De Eekhoorn neemt de tijd om nootjes en zaden te eten.
De ondersoort die in Nederland voorkomt (Sciurus vulgaris russus) heeft een kop-romp lengte van gemiddeld 216 mm en weegt gemiddeld 310-315 g (in de zomer). Deze ondersoort heeft een West-Europese verspreiding en is waarschijnlijk groter dan de ondersoort die voorkomt op de Britse eilanden (Sciurus vulgaris leucourus). Eekhoorns hebben oorpluimen in de winter en een grote pluimstaart, die naast de signaalfunctie (het maken van zwaaiende en golvende bewegingen als ze zich onzeker of bedreigd voelen) dient voor het evenwicht bij het springen en regeling van de lichaamstemperatuur. De kleur van de pels kan variƫren van rood tot bruin, zandkleurig, grijs of zwart, met een witte buik. In de winter zijn de flanken wat grijzer. Ze hebben 4 tenen aan de voor- en 5 aan de achterpoten, met scherpe nageltjes om goed te kunnen klimmen. Een opvallend kenmerk zijn de onderkaak helften die los van elkaar kunnen bewegen, waardoor ze gemakkelijk noten kunnen openkraken.

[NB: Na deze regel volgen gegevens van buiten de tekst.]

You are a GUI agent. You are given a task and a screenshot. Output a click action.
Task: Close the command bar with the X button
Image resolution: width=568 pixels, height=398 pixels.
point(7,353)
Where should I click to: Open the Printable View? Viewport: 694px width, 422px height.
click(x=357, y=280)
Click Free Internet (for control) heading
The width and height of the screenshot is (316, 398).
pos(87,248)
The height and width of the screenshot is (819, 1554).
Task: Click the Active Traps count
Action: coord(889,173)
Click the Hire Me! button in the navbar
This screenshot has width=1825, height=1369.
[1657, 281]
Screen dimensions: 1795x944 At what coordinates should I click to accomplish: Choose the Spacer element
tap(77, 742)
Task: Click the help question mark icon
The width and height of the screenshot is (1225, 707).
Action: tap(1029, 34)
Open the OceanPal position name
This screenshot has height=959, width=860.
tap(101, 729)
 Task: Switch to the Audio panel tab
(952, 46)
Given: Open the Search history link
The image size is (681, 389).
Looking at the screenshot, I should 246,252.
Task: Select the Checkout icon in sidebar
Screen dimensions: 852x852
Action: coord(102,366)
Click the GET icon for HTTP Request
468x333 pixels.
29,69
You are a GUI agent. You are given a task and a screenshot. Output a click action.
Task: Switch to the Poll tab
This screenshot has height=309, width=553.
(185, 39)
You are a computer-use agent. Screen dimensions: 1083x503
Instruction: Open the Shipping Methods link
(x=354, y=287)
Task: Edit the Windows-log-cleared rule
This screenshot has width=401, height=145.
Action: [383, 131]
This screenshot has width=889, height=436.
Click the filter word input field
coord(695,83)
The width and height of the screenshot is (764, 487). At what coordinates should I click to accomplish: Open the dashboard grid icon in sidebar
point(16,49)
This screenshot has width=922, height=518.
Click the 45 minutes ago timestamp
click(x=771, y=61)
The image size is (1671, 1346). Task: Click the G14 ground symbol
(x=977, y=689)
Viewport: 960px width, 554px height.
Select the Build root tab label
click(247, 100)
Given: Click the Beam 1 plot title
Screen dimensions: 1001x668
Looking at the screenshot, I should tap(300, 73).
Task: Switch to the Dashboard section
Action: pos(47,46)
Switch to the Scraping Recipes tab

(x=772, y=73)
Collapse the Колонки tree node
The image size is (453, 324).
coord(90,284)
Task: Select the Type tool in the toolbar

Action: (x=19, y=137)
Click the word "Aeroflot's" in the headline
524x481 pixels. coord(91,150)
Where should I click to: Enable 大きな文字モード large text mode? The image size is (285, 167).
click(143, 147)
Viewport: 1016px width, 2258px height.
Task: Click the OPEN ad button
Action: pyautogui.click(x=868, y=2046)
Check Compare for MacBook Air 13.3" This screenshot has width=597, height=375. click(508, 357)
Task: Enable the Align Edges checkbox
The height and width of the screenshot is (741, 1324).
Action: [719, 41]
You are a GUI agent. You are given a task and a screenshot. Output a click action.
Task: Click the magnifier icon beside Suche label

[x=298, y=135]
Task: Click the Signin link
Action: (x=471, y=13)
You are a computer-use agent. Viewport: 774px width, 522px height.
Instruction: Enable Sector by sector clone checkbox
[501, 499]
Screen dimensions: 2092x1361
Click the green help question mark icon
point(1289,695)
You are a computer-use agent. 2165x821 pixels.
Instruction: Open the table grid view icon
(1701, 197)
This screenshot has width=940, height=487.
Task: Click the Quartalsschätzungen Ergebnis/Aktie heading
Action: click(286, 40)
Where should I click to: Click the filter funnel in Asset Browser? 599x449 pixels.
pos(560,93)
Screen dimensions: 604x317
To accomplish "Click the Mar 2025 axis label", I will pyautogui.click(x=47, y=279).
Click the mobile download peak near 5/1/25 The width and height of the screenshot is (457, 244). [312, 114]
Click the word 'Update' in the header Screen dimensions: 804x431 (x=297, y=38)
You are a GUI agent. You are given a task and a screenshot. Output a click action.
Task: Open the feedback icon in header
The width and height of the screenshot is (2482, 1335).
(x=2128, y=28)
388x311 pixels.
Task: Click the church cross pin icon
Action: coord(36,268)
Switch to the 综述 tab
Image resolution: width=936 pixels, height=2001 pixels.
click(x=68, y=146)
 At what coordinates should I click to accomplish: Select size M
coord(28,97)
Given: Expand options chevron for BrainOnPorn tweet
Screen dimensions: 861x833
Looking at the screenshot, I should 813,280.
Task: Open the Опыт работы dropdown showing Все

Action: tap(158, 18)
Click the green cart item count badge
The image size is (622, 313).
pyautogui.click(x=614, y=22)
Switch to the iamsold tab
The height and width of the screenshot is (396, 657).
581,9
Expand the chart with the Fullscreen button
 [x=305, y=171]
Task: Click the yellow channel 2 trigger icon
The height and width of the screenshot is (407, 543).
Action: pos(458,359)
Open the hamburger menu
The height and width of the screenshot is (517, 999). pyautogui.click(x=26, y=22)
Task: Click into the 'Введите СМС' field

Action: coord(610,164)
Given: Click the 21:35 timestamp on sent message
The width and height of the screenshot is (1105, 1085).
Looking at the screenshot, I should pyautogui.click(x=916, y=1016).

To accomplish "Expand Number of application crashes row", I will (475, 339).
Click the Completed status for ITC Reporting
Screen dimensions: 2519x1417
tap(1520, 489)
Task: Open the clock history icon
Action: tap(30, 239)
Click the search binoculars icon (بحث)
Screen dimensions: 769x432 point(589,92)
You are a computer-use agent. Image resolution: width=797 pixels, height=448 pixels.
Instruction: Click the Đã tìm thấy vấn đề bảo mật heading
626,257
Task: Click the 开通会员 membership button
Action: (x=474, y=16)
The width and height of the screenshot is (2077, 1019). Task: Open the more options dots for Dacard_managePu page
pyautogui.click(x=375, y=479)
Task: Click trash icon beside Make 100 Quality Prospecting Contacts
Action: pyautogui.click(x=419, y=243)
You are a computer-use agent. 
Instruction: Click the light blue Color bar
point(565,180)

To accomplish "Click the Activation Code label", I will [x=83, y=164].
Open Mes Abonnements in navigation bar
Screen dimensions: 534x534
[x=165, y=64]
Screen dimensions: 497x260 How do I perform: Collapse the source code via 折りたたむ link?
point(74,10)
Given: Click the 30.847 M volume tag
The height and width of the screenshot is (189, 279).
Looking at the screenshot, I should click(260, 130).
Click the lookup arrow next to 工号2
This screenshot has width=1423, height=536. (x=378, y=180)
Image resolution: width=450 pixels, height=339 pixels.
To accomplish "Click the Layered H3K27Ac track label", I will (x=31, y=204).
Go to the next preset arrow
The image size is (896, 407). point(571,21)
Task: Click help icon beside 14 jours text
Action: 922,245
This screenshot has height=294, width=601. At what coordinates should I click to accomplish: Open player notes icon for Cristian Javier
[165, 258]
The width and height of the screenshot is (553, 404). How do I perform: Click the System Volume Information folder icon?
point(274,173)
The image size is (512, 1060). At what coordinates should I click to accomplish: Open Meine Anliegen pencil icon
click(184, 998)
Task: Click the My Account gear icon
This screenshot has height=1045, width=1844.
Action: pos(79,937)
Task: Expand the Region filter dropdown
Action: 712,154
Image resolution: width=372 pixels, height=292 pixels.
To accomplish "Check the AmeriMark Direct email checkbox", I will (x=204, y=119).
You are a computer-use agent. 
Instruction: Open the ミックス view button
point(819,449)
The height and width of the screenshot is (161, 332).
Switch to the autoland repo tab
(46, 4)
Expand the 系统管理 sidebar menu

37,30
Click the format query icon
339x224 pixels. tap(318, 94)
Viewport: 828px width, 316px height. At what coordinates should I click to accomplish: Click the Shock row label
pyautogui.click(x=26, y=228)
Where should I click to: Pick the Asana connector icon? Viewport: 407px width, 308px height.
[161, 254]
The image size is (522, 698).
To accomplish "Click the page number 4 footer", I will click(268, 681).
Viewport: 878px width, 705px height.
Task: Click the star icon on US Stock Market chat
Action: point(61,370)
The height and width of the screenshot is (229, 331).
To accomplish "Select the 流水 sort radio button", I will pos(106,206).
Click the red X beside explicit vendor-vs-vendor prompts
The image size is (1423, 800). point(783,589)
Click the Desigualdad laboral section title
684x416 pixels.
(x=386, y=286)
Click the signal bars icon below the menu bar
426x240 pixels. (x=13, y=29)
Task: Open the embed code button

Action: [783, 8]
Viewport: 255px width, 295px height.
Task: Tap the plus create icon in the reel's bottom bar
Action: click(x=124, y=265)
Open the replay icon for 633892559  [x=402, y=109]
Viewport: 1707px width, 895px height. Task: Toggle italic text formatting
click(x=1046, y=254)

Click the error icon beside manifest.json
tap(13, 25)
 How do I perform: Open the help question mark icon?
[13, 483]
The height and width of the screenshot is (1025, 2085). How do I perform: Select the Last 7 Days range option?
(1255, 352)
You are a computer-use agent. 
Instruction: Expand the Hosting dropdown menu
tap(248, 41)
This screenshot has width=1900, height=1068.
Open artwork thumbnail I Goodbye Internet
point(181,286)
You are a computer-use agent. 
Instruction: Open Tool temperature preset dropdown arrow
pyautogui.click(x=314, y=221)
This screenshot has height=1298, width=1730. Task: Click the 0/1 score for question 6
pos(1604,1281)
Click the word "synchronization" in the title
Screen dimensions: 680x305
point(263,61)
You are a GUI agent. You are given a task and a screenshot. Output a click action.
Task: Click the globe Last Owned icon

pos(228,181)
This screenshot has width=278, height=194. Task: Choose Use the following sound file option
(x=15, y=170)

Doordat de eekhoorn bij ons geen al te hoge dichtheden bereikt, gebeurt het afstrippen van bast en schors en het opeten van knoppen en scheuten meestal niet in die mate dat er economische schade optreedt aan bomen en struiken. Wel kunnen eekhoorns in tuinen de volledige voorraad hazel- of okkernoten opeten, wat de meeste mensen gelukkig niet erg vinden. Bij het opeten van vogeleitjes en jonge vogeltjes is de impact van eekhoorns waarschijnlijk verwaarloosbaar en ondergeschikt aan die van andere vogelpredators.
Eekhoorns worden er vaak van beschuldigd de natuurlijke verjonging van bossen tegen te gaan. Het is echter zeer onwaarschijnlijk dat, zeker in jaren met veel zaden, deze allemaal opgegeten worden door eekhoorns en andere zaadetende diersoorten. Het begraven van zaden heeft daarbij ook een positieve invloed op de kieming en verspreiding van deze boomsoorten, omdat de eekhoorns zeker niet alle zaden van hun wintervoorraad terugvinden.